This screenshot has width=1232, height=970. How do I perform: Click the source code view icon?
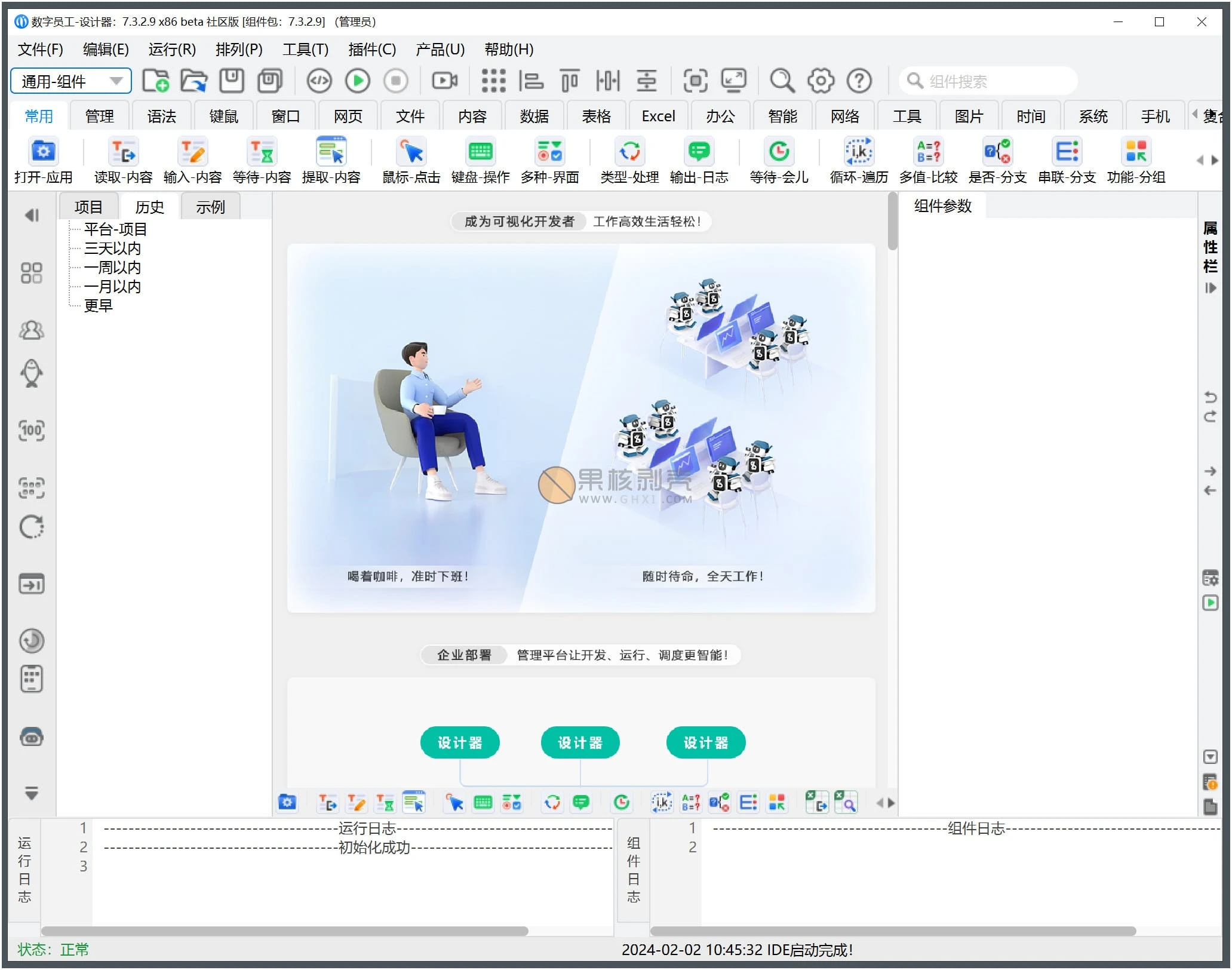[319, 81]
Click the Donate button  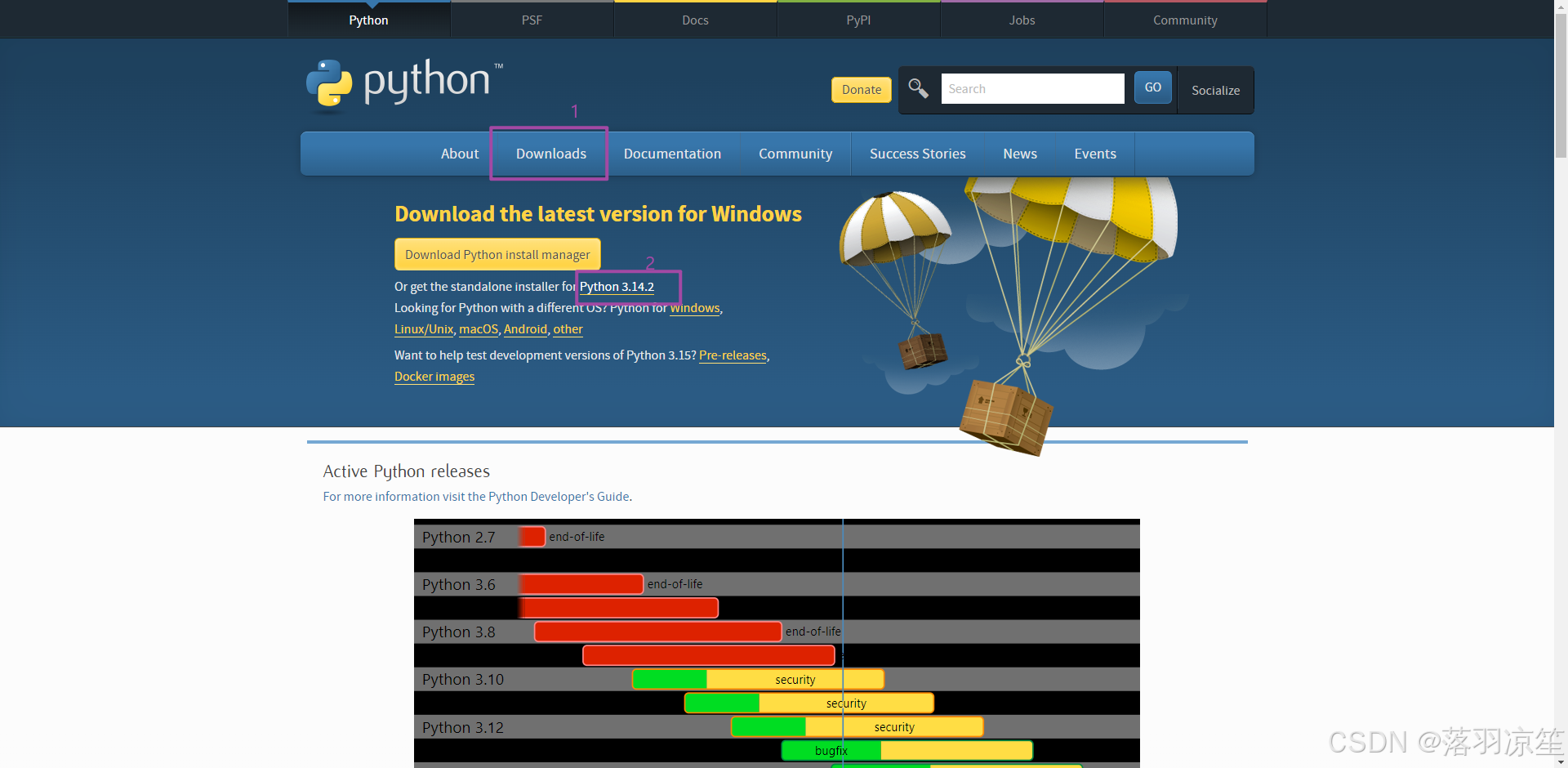coord(861,89)
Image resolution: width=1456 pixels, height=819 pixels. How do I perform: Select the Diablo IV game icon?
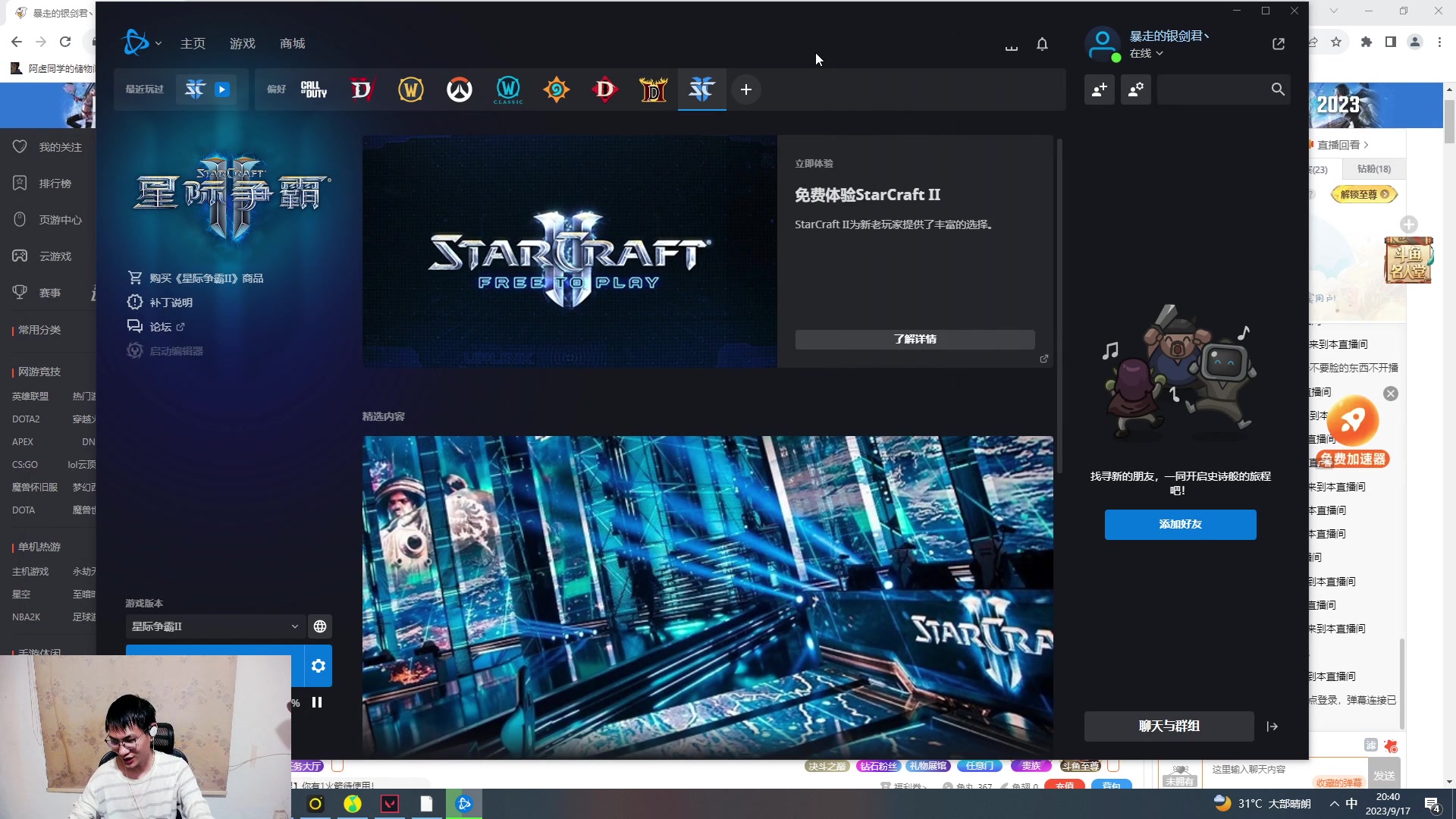pyautogui.click(x=362, y=89)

○ ○ ○ ○ ○ ○ ○

▶ **Directions**
Beginning with the line that holds "Image resolution: width=1456", extract every line to the end of the material, exactly as it stands, and drop the pictures.

▶ **Reply to the task**
Image resolution: width=1456 pixels, height=819 pixels. How do I perform: Select the Diablo IV game icon?
pyautogui.click(x=362, y=89)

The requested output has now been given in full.